The euro had a volatile day - being sold off as Russian President Boris Yeltsin sacked his prime minister and then bought back again as news emerged that the US Treasury Secretary had resigned.
As a result, the euro closed the European session at $1.0670, having weakened to $1.0630 on Mr Yevgeny Primakov's sacking, and then bouncing back to $1.0733 as rumours of Mr Robert Rubin's resignation swept the market. However, the dollar recovered on confirmation that Mr Rubin would be leaving in July as part of a planned re-entry to the private sector and that he was being replaced by his deputy, Mr Larry Summers.
At the same time the US currency weakened against sterling, following publication of the Bank of England's inflation report. It closed at 65.80p from 66.18p a day earlier. The pound closed at 83.70p against sterling from 84.02p a day earlier.
According to Mr Jim Power, chief economist at Bank of Ireland, Mr Summers is likely to pursue the same polices as Mr Rubin despite their very different backgrounds.
"It is likely that Mr Summers will continue the combination of a strong dollar, and persuading the Japanese and Europeans to stimulate their economies aggressively."
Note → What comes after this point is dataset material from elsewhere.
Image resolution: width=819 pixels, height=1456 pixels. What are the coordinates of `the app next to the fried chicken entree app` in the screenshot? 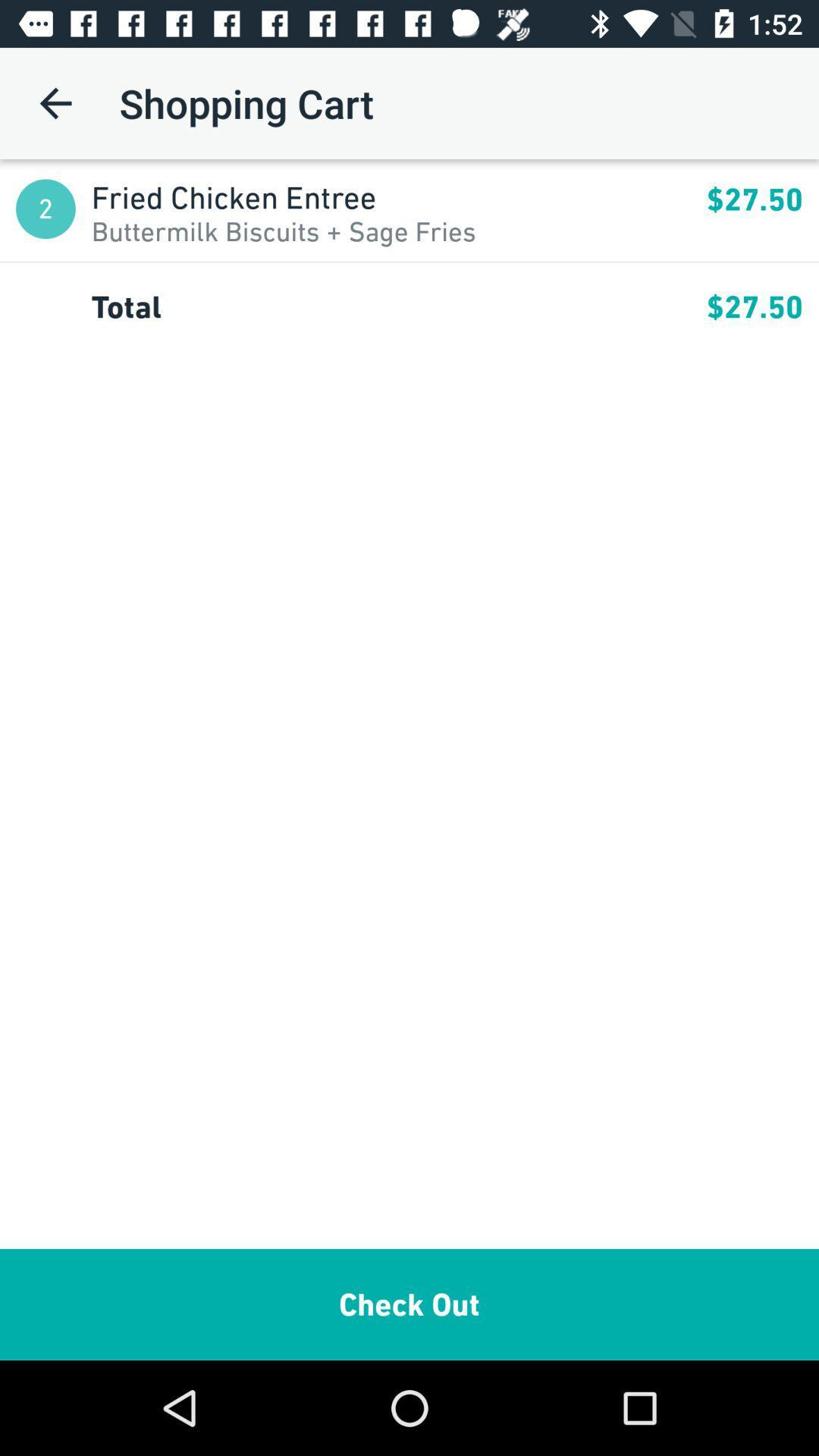 It's located at (45, 208).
Meanwhile, sterling gained even more strength against the euro as the markets continue to test the resolve of the Bank of England.
In its inflation report, the bank sees signs of economic recovery and said the inflation target of 2.5 per cent is achievable. But it also warned that if sterling strength is sustained there is a probability that the inflation target would be undershot thereby necessitating lower rates.
According to Mr Power, the markets are now simply pushing sterling higher in order to test the bank's resolve and see if they can provoke another rate cut.